Problemas propostos.
(1) No texto sobre educação sexual, que dimensões, além dos aspectos físicos do acto sexual, se considera essencial abordar?
(2) Prossiga o texto sobre educação sexual a partir do ponto em que termina.

Texto fornecido.
────

Educação sexual em Portugal e em vários países da América Latina
Os riscos ligados à actividade sexual, designadamente o uso inconsistente de
contracepção e do preservativo (Beadnell et al., 2005; Brook, Morojele, Zhang,
& Brook, 2006), o elevado número de parceiros, a existência de parceiros
ocasionais e a associação entre o consumo de álcool e/ou drogas e o
comportamento sexual (Eaton et al., 2005), tornam os jovens um grupo
especialmente vulnerável em termos de saúde sexual e reprodutiva a nível
mundial (FNUAP, 2005; Matos e equipa do Projecto Aventura Social & Saúde,
2003).
As crenças relacionadas com o preservativo (e.g.,tira o prazer), as atitudes,
positivas ou negativas em relação a sexualidade, a ideia do apoio por parte das
pessoas significativas (família, pares, entre outros), as acções dos pais e as
competências comportamentais (relacionadas com a comunicação, assertividade,
negociação, auto-eficácia) e, ainda, a intenção de ter comportamentos sexuais
seguros/preventivos, são condicionantes extremamente importantes quando
procuramos explicar os diferentes tipos de comportamentos (Carvalho &
Baptista, 2006; Nodin, 2001).
Para se promover atitudes e comportamentos sexuais saudáveis é fundamental a
educação sexual, uma vez que tem como objectivos formar e desenvolver atitudes
e competências nos jovens, permitindo que estes se sintam informados e seguros
nas suas escolhas (GTES, 2005; 2007; 2007a).
O facto de os jovens terem actualmente muita facilidade em obter informação não
garante que as suas escolhas sejam as mais adequadas, por isso a educação
sexual poderá fornecer uma ajuda na triagem desta informação, contribuindo para
que seja utilizada da melhor forma (Piscalho, Serafim, & Leal, 2000).
A educação sexual não deve cingir-se às informações sobre os aspectos físicos
do acto sexual, sendo essencial a abordagem de outras dimensões, tais como a
social, a cultural, a emocional e a ética (Aquilino & Bragadottir, 2000) Se
considerarmos a educação sexual a única forma para se prevenir e /ou modificar
comportamentos, deve-se ter em conta a importância das normas sociais e dos
amigos (grupo de pares), a aquisição de competências cognitivas e
comportamentais necessárias à implementação e manutenção da mudança, e
contemplar a avaliação de vulnerabilidade ao risco, da motivação para a mudança
e, ainda, os factores situacionais que possam intervir com a implementação
dessa mudança.

────

Entradas extraídas.
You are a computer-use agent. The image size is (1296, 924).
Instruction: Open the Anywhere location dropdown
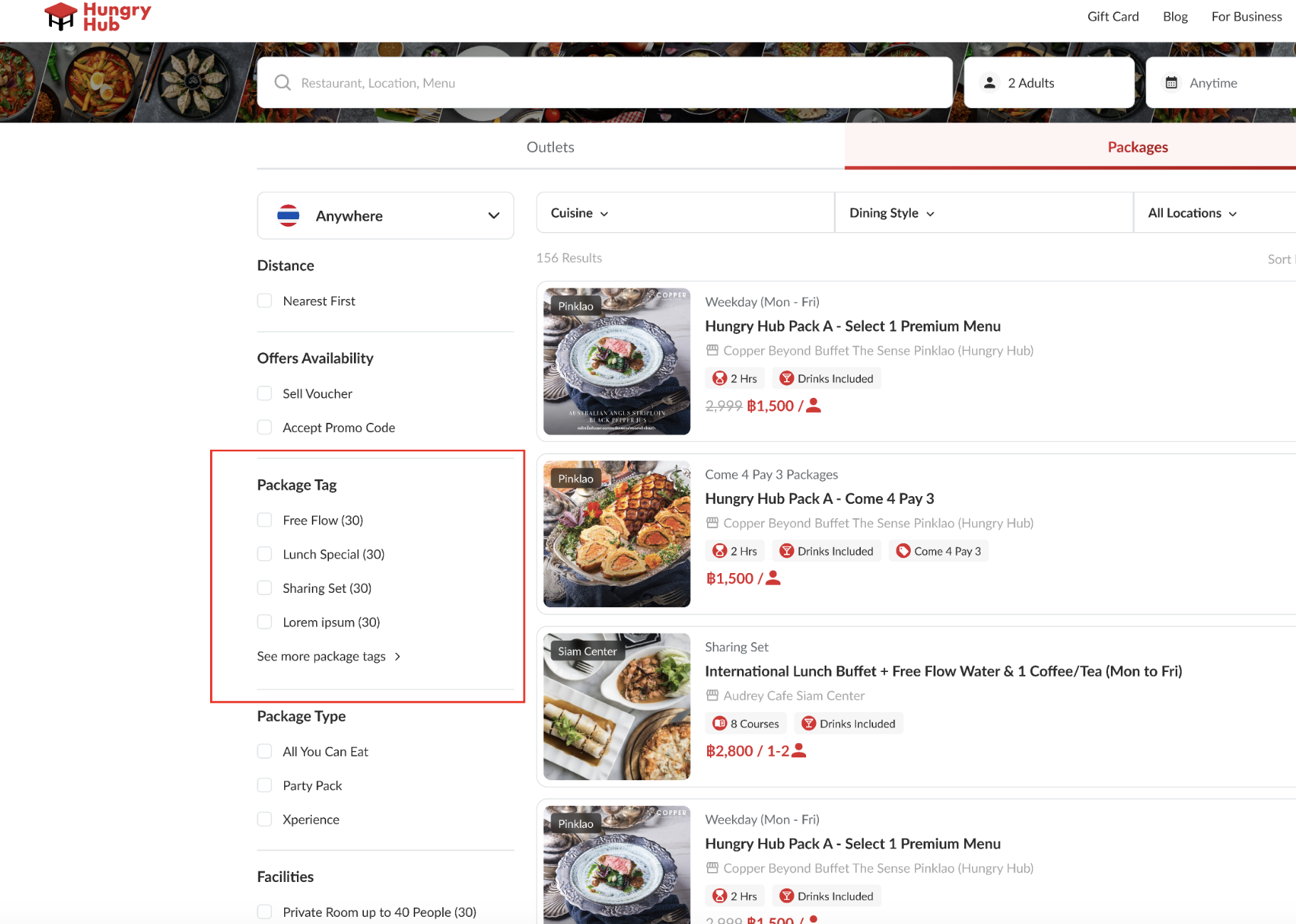(x=385, y=216)
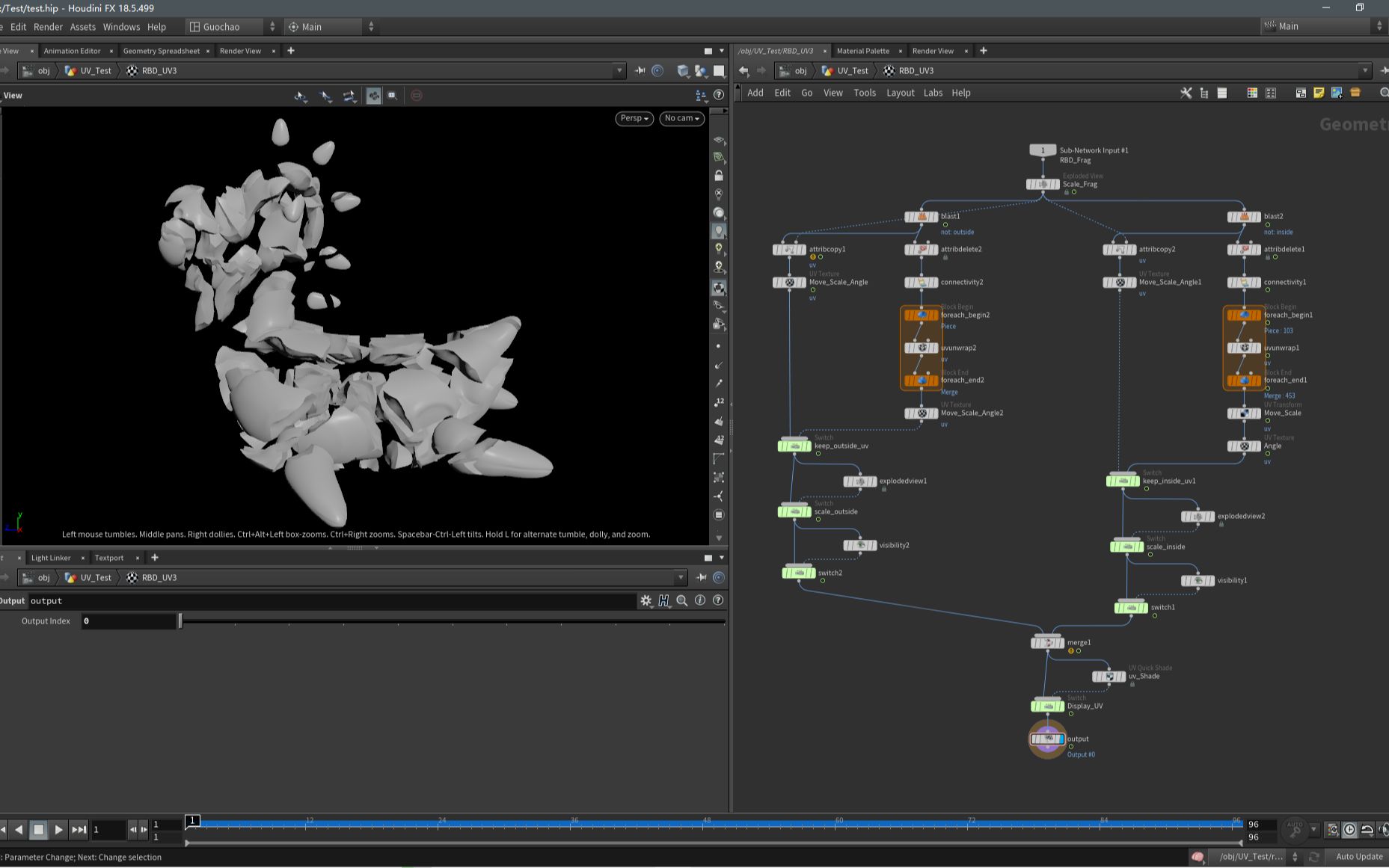Click the Sub-Network Input #1 node

click(x=1043, y=150)
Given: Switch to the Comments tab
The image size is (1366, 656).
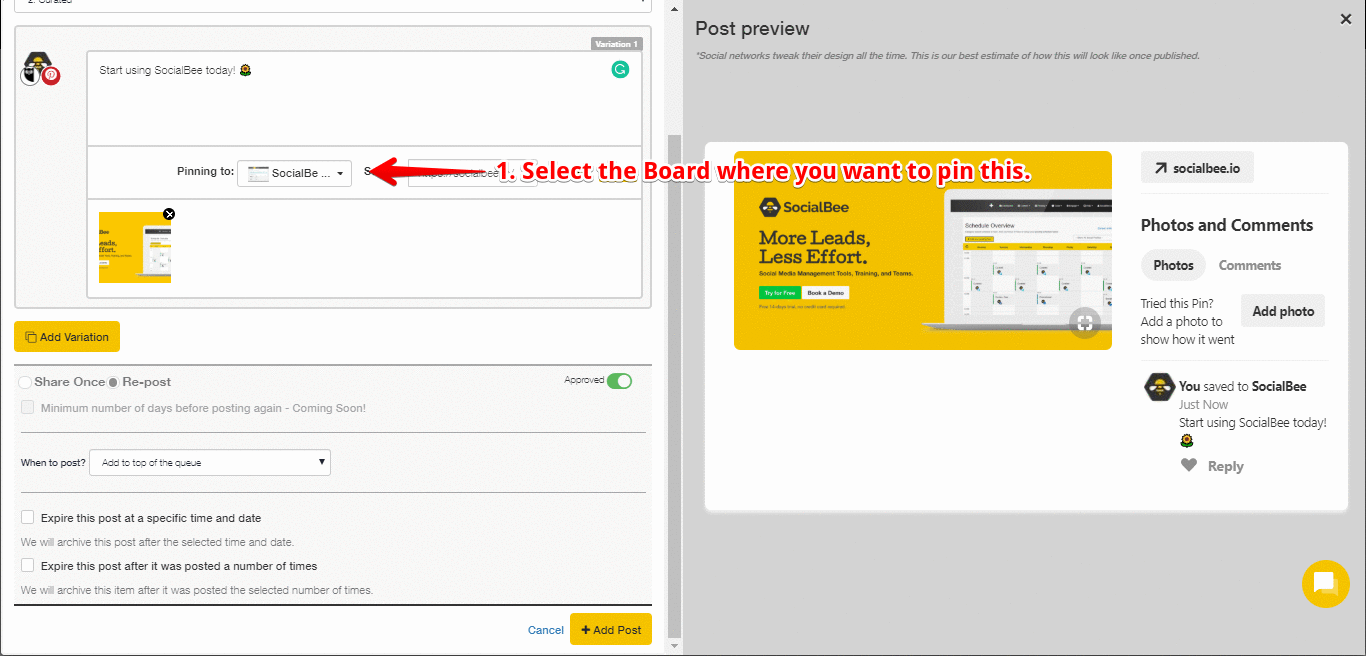Looking at the screenshot, I should (x=1249, y=265).
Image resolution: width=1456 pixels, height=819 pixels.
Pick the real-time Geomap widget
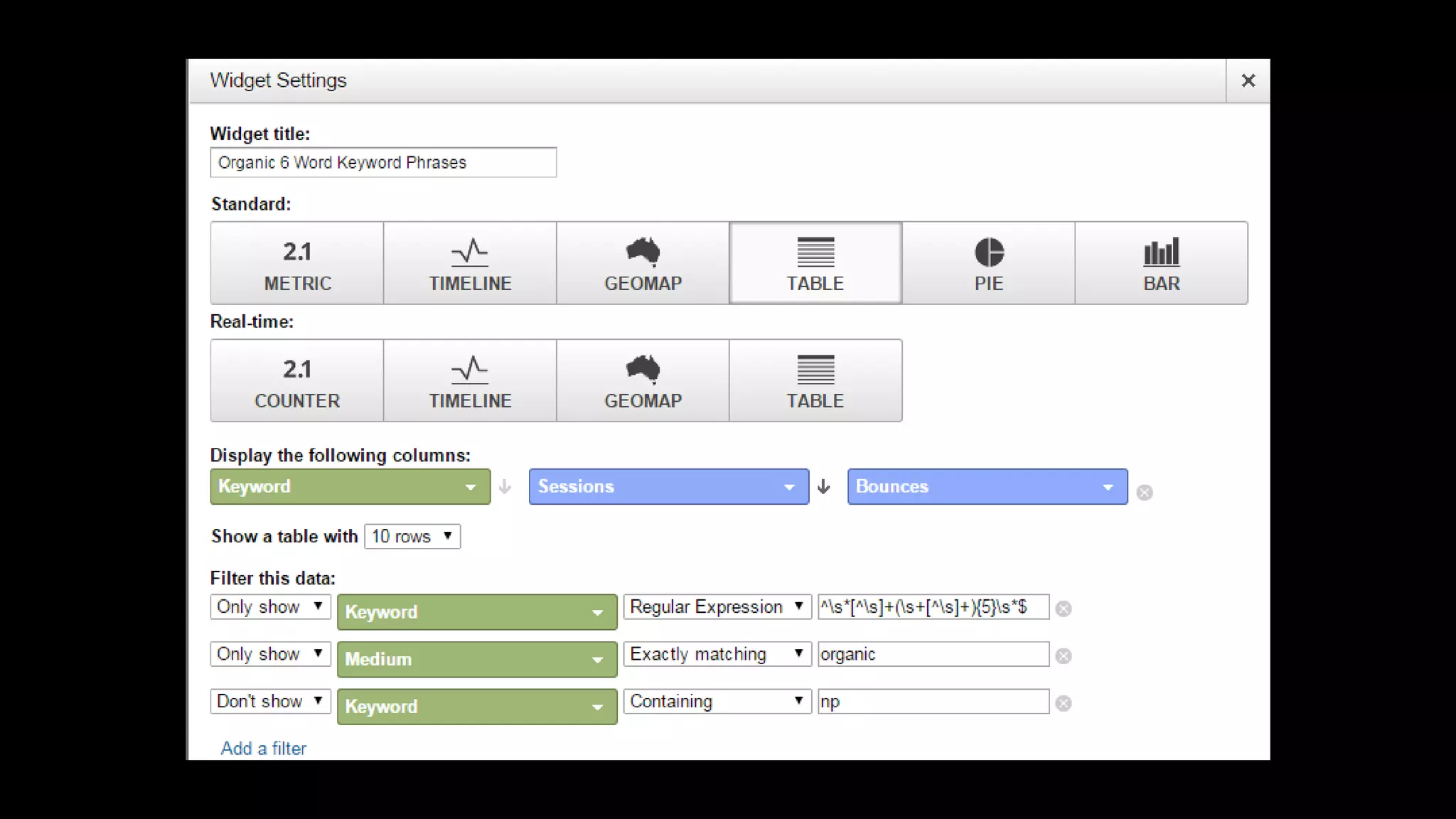643,381
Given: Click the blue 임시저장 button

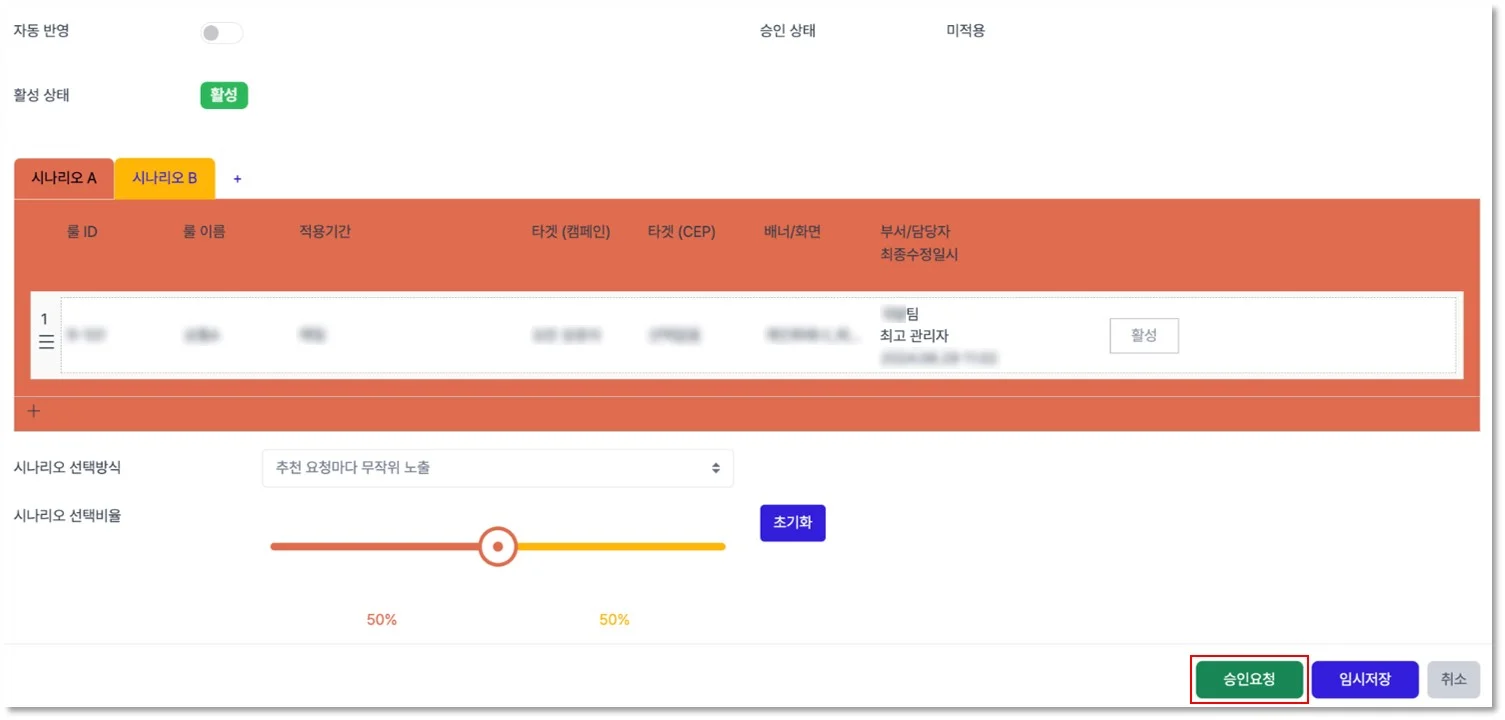Looking at the screenshot, I should click(x=1366, y=679).
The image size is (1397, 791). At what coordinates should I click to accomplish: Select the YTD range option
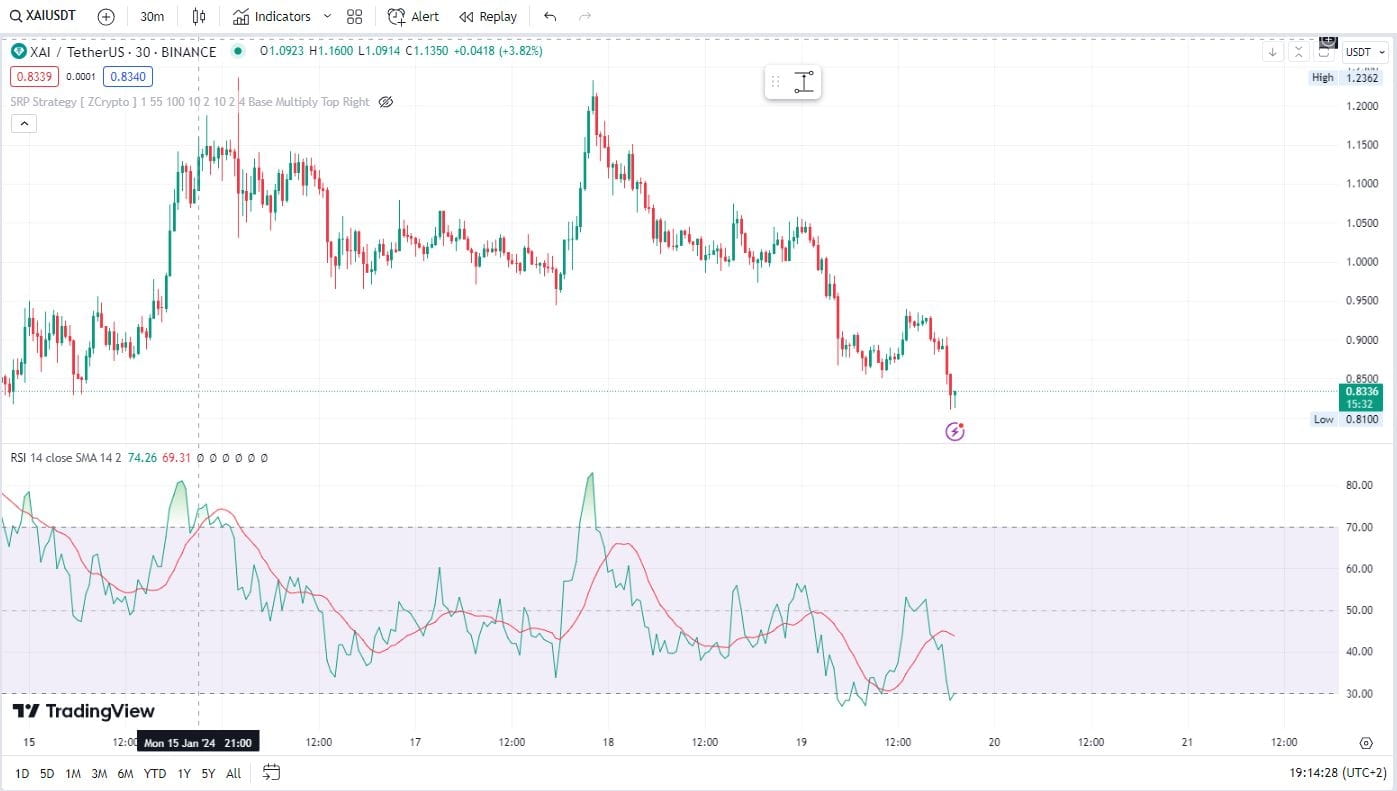[x=155, y=773]
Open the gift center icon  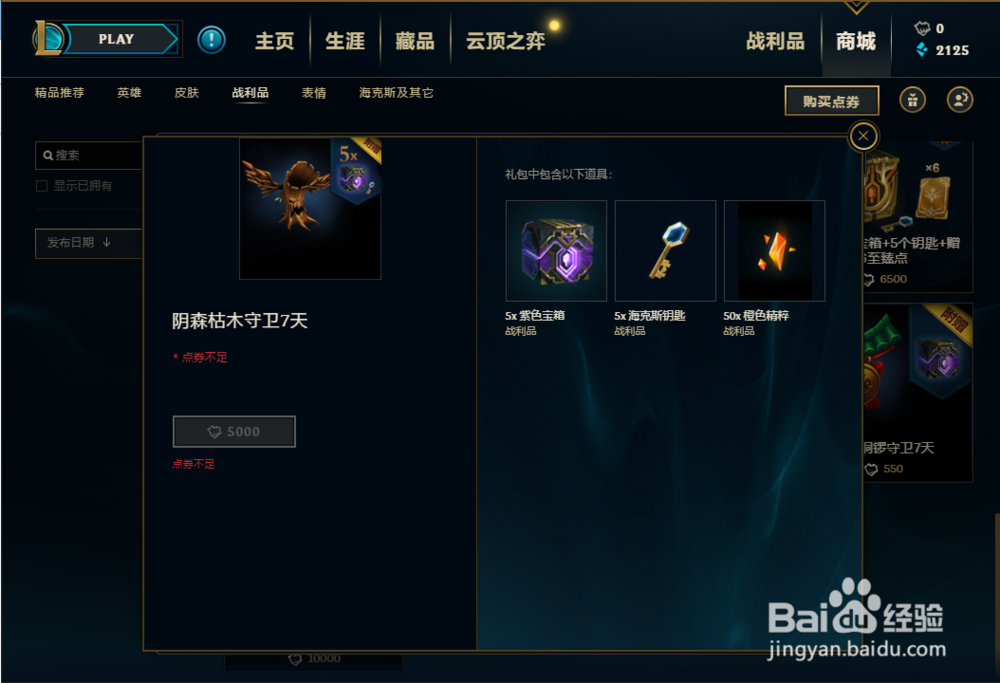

────

Respostas às tarefas.
(1) A social, a cultural, a emocional e a ética.

(2)
Mas a educação sexual no âmbito da educação para a saúde implica também a
consciencialização dos imprescindíveis agentes educativos envolvidos, de forma
directa ou indirecta, no desenvolvimento dos jovens: famílias, escolas,
comunidades, instituições, organizações não-governamentais, autarquias,
institutos públicos e particulares, locais de lazer e diversão.
Portugal
Em Portugal, a implementação da educação sexual nas escolas tem originado, nos
últimos anos, um grande debate. Em 1978, 1981 e 1984 a questão da legalização
do aborto dividiu a população portuguesa. Apesar de não ter sido aceite nessa
altura, esta questão justificou a primeira legislação sobre educação sexual nas
escolas. Contudo, em 1985 a preocupação com a educação sexual voltou a sofrer
uma estagnação (Reis & Vilar, 2004). Na sociedade portuguesa detectaram-se
muitos problemas e necessidades não resolvidas relativamente aos direitos
sexuais e reprodutivos da população, tornando obrigatória a educação para a
sexualidade, em 1997.
Entre 1995 e 1998, o Programa de Promoção e Educação para a Saúde e a
Associação para o Planeamento da Família criaram o Projecto Educação Sexual e
Promoção da Saúde nas Escolas Um Projecto Experimental, a partir do qual se
pretendeu efectuar uma generalização gradual às escolas portuguesas, no sentido
da integração regular de projectos e actividades de Educação Sexual nos vários
níveis de ensino (Marques et al., 1999).
Em 2005 foi criado um Grupo de Trabalho para a Educação Sexual (GTES) /
Educação para a Saúde em Meio Escolar, que determinou que a educação sexual
será abordada no âmbito de um programa de promoção da saúde. De acordo com as
recomendações deste grupo de trabalho, no relatório final apresentado em 2007
(GTES, 2007a), os assuntos a abordar devem envolver, entre outros o
entendimento da sexualidade como uma das componentes mais sensíveis da pessoa,
no contexto de um projecto de vida que englobe valores e uma dimensão ética, a
compreensão dos aspectos relacionados com as principais IST's (incluindo o VIH/
SIDA), a maternidade na adolescência e a interrupção voluntária da gravidez,
assim como os aspectos relacionados com o uso de métodos contraceptivos e de
preservativos.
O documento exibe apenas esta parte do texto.